# -*- coding: utf-8 -*-
"""Regression: classify_prompt_bytes — 4 ranges verification."""
from __future__ import annotations

import pytest

from utils.callback_registration import classify_prompt_bytes


class TestPromptByteClassification:
    """4-range classification: OK_TARGET / OK_ABOVE_TARGET / WARNING_BUT_ALLOWED / HARD_BLOCK."""

    @pytest.mark.parametrize("byte_count,expected", [
        (0, "OK_TARGET"),
        (1, "OK_TARGET"),
        (3200, "OK_TARGET"),
        (3201, "OK_ABOVE_TARGET"),
        (3300, "OK_ABOVE_TARGET"),
        (3499, "OK_ABOVE_TARGET"),
        (3500, "WARNING_BUT_ALLOWED"),
        (3700, "WARNING_BUT_ALLOWED"),
        (3900, "WARNING_BUT_ALLOWED"),
        (3901, "HARD_BLOCK"),
        (4096, "HARD_BLOCK"),
        (9999, "HARD_BLOCK"),
    ])
    def test_classification_ranges(self, byte_count: int, expected: str):
        # Use ASCII chars (1 byte each)
        prompt = "x" * byte_count
        result = classify_prompt_bytes(prompt)
        assert result == expected, (
            f"classify_prompt_bytes({byte_count} bytes): "
            f"expected {expected!r}, got {result!r}"
        )

    def test_empty_string(self):
        assert classify_prompt_bytes("") == "OK_TARGET"
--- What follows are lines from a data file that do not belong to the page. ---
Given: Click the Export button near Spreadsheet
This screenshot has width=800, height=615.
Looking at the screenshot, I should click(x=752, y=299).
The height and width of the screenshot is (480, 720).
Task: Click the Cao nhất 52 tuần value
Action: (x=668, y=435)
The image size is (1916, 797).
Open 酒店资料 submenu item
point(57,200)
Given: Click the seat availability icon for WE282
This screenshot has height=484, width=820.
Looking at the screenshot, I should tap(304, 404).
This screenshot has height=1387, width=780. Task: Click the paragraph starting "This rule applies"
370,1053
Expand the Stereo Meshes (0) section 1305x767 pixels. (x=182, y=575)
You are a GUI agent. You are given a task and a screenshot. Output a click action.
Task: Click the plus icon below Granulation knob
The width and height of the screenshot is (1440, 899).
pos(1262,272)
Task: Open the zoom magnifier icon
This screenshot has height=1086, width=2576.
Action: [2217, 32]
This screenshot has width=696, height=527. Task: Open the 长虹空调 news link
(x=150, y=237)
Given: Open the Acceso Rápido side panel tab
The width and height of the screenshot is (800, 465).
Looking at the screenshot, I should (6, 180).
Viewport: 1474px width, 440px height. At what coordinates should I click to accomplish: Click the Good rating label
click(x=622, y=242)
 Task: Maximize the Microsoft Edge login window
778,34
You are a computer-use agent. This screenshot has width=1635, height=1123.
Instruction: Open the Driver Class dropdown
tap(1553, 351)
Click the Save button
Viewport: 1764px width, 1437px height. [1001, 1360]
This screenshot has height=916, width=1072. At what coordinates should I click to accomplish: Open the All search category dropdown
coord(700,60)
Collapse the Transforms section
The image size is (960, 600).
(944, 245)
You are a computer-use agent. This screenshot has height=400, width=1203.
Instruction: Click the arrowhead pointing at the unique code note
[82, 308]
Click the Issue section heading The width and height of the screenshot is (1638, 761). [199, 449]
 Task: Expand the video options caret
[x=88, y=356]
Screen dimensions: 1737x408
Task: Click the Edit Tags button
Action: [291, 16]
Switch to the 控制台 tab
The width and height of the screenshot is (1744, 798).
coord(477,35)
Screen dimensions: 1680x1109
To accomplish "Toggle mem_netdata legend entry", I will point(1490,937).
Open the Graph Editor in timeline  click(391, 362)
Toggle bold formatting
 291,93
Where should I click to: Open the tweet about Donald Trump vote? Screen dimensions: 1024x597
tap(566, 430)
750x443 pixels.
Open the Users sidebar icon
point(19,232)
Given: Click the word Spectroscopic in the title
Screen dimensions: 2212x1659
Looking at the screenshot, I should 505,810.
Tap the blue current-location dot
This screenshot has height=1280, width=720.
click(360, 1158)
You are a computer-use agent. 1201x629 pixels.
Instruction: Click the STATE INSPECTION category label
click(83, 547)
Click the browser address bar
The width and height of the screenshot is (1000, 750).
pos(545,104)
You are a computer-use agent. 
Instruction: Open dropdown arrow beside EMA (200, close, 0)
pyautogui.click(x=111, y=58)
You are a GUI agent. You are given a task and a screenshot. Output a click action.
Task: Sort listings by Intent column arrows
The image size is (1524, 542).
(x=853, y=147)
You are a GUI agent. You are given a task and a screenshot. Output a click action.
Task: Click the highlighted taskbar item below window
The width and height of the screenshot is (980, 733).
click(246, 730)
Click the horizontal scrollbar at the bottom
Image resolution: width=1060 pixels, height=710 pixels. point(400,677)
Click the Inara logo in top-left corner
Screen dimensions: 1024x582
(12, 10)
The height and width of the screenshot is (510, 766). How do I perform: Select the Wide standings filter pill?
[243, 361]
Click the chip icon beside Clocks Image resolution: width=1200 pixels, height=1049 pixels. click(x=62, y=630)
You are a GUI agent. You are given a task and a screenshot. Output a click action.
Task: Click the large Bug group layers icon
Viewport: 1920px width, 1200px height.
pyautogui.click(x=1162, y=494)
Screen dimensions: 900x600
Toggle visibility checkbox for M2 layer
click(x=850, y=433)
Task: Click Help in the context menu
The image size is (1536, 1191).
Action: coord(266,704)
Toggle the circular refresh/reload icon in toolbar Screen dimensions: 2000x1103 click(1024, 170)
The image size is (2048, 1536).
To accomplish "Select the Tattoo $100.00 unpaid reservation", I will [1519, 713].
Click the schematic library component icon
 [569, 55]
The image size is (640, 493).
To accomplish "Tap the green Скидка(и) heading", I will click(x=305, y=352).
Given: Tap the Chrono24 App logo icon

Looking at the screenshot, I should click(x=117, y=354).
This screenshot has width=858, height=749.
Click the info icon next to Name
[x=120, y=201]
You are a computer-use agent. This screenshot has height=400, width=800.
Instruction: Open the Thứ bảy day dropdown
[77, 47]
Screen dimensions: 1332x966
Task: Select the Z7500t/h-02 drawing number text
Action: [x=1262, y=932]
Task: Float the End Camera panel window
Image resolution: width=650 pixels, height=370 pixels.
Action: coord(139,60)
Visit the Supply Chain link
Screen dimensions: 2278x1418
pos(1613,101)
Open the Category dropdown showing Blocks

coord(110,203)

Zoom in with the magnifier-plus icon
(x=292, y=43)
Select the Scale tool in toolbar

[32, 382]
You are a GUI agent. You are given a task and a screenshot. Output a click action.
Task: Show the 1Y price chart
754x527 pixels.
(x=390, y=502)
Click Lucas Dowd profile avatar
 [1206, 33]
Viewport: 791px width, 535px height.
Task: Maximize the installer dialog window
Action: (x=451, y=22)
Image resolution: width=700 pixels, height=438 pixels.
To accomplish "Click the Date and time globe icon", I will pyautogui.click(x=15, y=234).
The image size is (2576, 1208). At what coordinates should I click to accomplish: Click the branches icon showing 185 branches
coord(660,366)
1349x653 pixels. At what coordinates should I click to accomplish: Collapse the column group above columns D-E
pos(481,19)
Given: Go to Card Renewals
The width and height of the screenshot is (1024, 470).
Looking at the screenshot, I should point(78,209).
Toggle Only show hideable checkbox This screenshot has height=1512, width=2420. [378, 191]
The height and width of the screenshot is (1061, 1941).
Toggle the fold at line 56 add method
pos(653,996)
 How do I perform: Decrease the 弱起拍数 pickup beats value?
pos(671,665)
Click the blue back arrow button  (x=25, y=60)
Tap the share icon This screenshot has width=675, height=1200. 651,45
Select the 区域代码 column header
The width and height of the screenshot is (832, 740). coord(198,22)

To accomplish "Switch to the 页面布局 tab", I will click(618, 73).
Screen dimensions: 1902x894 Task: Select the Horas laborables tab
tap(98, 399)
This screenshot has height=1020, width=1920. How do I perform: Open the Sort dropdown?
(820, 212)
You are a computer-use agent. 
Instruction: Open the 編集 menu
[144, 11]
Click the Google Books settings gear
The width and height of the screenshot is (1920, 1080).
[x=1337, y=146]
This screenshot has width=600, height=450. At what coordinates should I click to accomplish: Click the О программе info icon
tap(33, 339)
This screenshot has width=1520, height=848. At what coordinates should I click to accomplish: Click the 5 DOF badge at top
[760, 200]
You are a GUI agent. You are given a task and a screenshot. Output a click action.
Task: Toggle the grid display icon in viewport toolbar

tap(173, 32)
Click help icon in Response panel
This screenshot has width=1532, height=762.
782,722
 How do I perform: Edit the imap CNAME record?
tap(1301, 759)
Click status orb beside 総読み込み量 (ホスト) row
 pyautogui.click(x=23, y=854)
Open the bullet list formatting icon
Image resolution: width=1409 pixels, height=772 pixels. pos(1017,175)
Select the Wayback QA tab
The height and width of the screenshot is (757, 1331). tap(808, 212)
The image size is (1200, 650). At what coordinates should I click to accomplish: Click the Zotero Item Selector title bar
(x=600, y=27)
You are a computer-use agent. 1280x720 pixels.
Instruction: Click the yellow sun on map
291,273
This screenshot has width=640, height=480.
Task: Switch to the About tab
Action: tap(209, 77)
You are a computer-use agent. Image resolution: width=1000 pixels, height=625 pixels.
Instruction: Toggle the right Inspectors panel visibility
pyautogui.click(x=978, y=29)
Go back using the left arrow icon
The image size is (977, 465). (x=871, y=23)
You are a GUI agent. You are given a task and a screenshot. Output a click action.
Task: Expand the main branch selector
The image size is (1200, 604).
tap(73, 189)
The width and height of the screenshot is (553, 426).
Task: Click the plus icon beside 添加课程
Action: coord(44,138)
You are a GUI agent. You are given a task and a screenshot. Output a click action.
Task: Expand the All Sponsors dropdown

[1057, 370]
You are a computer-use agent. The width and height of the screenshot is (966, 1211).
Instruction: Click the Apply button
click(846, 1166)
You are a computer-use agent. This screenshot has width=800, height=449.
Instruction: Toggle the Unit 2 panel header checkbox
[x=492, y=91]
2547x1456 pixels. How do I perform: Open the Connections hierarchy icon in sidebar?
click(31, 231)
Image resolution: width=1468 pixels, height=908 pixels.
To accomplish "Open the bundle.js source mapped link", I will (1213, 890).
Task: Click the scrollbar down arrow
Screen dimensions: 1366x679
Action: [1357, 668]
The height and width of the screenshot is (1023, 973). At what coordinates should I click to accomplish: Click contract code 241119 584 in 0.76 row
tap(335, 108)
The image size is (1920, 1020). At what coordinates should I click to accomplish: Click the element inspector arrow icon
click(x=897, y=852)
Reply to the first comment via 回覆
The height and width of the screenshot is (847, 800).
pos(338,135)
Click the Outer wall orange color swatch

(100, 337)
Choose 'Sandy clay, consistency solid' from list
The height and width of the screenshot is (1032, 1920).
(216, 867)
    def test_boundary_3200(self):
        """Exact boundary: 3200 bytes → OK_TARGET."""
        assert classify_prompt_bytes("x" * 3200) == "OK_TARGET"

    def test_boundary_3201(self):
        """3201 bytes → OK_ABOVE_TARGET."""
        assert classify_prompt_bytes("x" * 3201) == "OK_ABOVE_TARGET"

    def test_boundary_3499(self):
        """3499 bytes → OK_ABOVE_TARGET."""
        assert classify_prompt_bytes("x" * 3499) == "OK_ABOVE_TARGET"

    def test_boundary_3500(self):
        """3500 bytes → WARNING_BUT_ALLOWED."""
        assert classify_prompt_bytes("x" * 3500) == "WARNING_BUT_ALLOWED"

    def test_boundary_3900(self):
        """3900 bytes → WARNING_BUT_ALLOWED (max allowed)."""
        assert classify_prompt_bytes("x" * 3900) == "WARNING_BUT_ALLOWED"

    def test_boundary_3901(self):
        """3901 bytes → HARD_BLOCK."""
        assert classify_prompt_bytes("x" * 3901) == "HARD_BLOCK"

    def test_multibyte_utf8(self):
        """Korean chars are 3 bytes each — test UTF-8 byte counting."""
        # 한 char = 3 bytes, so 1067 chars = 3201 bytes → OK_ABOVE_TARGET
        prompt = "한" * 1067
        byte_count = len(prompt.encode("utf-8"))
        assert byte_count == 3201
        assert classify_prompt_bytes(prompt) == "OK_ABOVE_TARGET"

    def test_all_four_ranges_covered(self):
        """Ensure all 4 class names are returned from their respective ranges."""
        classes = {
            classify_prompt_bytes("x" * 100),    # OK_TARGET
            classify_prompt_bytes("x" * 3250),   # OK_ABOVE_TARGET
            classify_prompt_bytes("x" * 3600),   # WARNING_BUT_ALLOWED
            classify_prompt_bytes("x" * 4000),   # HARD_BLOCK
        }
        assert classes == {"OK_TARGET", "OK_ABOVE_TARGET", "WARNING_BUT_ALLOWED", "HARD_BLOCK"}